**Task to carry out**.
A word-for-word transcript of the closing lines is required: from the one with "Given: Click the Interface paintbrush icon" through the final line of the data.

Available data section start

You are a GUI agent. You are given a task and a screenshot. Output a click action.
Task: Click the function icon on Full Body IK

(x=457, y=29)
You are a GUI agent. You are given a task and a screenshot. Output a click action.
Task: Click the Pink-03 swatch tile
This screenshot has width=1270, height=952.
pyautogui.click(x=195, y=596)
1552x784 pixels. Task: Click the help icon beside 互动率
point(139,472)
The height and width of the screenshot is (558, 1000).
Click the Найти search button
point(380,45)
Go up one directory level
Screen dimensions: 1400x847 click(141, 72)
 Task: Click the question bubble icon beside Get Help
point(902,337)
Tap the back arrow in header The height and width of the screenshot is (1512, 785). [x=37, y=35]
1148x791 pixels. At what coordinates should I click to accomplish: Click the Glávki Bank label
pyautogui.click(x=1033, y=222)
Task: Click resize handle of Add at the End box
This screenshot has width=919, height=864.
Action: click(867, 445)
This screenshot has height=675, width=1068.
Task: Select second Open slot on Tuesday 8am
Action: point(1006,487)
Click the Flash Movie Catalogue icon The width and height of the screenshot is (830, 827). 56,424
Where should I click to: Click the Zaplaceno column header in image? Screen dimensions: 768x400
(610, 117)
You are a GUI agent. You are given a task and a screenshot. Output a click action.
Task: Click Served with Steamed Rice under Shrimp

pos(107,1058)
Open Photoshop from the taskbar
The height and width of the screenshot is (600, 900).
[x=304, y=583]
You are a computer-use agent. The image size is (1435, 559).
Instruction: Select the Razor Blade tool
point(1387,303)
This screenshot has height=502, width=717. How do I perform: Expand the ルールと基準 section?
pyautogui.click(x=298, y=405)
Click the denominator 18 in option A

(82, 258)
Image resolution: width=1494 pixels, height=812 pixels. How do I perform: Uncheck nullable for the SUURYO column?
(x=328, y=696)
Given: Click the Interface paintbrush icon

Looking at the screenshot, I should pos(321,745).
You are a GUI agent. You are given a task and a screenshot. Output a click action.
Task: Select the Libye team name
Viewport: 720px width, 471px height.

Available data section end

**Result below**.
Given: Click the Interface paintbrush icon

Looking at the screenshot, I should pos(321,745).
You are a GUI agent. You are given a task and a screenshot. Output a click action.
Task: Select the Libye team name
Viewport: 720px width, 471px height.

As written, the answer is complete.